#### [Stored items]
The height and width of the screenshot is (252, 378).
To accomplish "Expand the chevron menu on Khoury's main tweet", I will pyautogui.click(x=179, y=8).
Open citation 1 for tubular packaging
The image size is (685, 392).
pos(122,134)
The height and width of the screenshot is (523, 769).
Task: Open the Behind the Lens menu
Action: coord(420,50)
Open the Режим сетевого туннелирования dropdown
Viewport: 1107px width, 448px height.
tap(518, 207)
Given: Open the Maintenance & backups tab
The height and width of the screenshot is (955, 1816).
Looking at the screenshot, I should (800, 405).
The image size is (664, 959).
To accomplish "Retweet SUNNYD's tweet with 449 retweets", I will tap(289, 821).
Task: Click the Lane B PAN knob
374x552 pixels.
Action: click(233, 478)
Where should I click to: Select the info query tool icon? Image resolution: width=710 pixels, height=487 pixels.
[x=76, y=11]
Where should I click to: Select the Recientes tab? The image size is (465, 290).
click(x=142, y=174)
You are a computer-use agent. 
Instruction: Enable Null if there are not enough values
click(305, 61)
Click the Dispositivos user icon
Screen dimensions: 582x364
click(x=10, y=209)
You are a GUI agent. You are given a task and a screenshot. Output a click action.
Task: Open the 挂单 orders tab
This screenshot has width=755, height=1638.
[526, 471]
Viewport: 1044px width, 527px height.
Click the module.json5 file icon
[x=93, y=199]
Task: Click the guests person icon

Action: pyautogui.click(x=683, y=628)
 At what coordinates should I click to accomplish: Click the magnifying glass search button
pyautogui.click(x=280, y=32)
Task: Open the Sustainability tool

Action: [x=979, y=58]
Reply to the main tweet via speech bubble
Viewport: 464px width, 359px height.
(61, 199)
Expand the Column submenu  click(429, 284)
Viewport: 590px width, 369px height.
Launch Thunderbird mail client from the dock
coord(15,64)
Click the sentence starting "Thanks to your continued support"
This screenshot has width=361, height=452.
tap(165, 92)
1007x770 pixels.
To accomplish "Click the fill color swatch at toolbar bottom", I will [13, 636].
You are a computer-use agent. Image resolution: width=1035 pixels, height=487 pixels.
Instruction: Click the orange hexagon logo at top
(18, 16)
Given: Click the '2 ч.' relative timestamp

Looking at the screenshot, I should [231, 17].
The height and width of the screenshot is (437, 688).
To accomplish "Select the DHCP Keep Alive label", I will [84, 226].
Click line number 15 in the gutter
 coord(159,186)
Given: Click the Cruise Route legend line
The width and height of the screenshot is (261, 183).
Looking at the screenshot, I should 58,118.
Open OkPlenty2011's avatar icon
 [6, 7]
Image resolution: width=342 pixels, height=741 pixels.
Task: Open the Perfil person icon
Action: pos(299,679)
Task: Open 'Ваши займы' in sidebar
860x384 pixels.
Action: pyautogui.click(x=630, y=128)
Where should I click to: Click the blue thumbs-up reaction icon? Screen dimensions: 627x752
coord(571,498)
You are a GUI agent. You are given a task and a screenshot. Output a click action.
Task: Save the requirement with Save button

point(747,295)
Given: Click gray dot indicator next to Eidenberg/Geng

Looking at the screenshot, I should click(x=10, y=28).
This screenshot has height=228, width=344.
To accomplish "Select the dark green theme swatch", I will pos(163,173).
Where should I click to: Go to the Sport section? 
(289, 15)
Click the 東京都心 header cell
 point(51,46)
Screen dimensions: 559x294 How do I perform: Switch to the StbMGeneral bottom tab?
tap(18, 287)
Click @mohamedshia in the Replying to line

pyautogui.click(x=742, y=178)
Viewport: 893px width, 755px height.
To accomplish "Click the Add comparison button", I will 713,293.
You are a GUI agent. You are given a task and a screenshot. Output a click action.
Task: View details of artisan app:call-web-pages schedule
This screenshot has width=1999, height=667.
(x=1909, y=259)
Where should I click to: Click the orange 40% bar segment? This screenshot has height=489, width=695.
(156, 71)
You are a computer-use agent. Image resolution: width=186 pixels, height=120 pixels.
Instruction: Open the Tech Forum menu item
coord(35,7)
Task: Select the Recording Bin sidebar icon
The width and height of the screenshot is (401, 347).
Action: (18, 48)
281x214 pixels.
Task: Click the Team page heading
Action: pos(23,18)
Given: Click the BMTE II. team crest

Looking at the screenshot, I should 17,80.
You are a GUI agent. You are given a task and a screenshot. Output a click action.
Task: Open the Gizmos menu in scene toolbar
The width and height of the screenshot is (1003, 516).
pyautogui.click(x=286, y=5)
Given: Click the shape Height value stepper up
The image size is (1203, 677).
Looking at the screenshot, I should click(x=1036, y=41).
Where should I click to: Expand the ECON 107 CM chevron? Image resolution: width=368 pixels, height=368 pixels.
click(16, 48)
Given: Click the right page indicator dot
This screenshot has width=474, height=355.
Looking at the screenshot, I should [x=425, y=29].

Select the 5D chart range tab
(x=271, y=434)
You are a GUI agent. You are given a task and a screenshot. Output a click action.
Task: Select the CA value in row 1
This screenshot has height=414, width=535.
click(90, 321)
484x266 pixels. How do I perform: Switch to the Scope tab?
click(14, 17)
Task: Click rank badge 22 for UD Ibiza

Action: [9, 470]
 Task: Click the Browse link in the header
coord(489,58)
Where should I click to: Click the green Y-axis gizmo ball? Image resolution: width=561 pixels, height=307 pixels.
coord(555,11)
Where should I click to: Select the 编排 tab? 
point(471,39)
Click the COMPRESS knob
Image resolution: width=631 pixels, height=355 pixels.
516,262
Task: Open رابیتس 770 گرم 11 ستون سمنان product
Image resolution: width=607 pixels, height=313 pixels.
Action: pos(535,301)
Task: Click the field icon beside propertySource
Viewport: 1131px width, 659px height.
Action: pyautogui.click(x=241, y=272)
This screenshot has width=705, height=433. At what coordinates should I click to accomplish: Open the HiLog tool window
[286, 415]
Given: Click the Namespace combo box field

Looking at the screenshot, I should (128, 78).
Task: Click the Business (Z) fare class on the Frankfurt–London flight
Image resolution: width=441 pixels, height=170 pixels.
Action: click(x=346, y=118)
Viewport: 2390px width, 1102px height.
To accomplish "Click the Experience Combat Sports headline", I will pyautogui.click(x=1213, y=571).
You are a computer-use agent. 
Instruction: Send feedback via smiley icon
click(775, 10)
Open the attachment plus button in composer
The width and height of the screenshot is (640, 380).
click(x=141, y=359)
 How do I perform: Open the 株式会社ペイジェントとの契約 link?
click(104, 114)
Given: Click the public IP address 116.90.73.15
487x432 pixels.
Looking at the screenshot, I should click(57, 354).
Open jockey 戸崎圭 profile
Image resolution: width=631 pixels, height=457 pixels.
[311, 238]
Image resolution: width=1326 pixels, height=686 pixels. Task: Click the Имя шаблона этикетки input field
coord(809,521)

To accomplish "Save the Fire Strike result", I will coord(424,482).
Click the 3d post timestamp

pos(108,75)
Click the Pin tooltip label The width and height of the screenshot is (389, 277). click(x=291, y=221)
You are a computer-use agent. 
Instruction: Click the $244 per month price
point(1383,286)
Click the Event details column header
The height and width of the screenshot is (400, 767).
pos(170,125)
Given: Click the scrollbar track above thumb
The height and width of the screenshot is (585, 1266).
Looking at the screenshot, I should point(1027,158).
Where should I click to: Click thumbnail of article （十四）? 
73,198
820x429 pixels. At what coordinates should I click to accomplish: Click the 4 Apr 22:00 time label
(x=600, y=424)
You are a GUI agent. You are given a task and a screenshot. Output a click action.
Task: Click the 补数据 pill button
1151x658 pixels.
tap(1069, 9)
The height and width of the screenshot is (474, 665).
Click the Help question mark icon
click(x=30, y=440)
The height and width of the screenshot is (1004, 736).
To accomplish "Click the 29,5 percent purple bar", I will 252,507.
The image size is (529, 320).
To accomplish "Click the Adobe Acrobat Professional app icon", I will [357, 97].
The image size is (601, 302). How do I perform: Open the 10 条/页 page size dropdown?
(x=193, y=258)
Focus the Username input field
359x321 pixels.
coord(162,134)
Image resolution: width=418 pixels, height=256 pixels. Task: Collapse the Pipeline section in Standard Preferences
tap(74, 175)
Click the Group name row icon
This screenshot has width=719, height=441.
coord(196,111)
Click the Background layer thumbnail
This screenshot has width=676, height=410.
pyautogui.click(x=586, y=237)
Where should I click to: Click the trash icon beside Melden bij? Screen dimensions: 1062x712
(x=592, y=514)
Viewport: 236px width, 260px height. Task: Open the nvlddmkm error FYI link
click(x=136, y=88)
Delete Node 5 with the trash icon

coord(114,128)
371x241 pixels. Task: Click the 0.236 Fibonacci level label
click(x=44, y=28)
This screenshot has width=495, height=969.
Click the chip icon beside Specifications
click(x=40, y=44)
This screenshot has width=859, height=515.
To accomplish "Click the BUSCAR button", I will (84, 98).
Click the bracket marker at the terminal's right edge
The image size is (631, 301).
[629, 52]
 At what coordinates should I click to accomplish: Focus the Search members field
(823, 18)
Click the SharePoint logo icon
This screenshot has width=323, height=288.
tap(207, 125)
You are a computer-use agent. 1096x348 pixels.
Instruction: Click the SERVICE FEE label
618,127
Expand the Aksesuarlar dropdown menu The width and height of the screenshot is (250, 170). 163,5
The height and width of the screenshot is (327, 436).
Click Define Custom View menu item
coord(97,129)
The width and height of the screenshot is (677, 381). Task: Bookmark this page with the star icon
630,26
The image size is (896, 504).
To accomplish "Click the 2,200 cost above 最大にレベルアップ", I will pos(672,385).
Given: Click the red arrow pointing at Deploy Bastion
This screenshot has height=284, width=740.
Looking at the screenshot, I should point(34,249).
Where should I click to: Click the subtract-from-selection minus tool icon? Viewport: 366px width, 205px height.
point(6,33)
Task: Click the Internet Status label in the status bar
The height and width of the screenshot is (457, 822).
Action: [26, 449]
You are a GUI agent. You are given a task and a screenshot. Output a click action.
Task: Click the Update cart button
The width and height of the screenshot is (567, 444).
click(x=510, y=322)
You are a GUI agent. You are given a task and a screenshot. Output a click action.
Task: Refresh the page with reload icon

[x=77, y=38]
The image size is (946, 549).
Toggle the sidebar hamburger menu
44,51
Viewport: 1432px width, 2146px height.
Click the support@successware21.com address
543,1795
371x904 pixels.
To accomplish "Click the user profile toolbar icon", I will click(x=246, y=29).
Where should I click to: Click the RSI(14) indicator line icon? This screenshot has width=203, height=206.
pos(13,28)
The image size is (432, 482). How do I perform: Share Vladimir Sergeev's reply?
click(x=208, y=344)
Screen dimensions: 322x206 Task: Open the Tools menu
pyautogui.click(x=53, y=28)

#### [TASK TO COMPLETE]
Bring together every line in the entries that holds the string "profile".

#### [RESPONSE]
Open jockey 戸崎圭 profile
To accomplish "Click the user profile toolbar icon", I will click(x=246, y=29).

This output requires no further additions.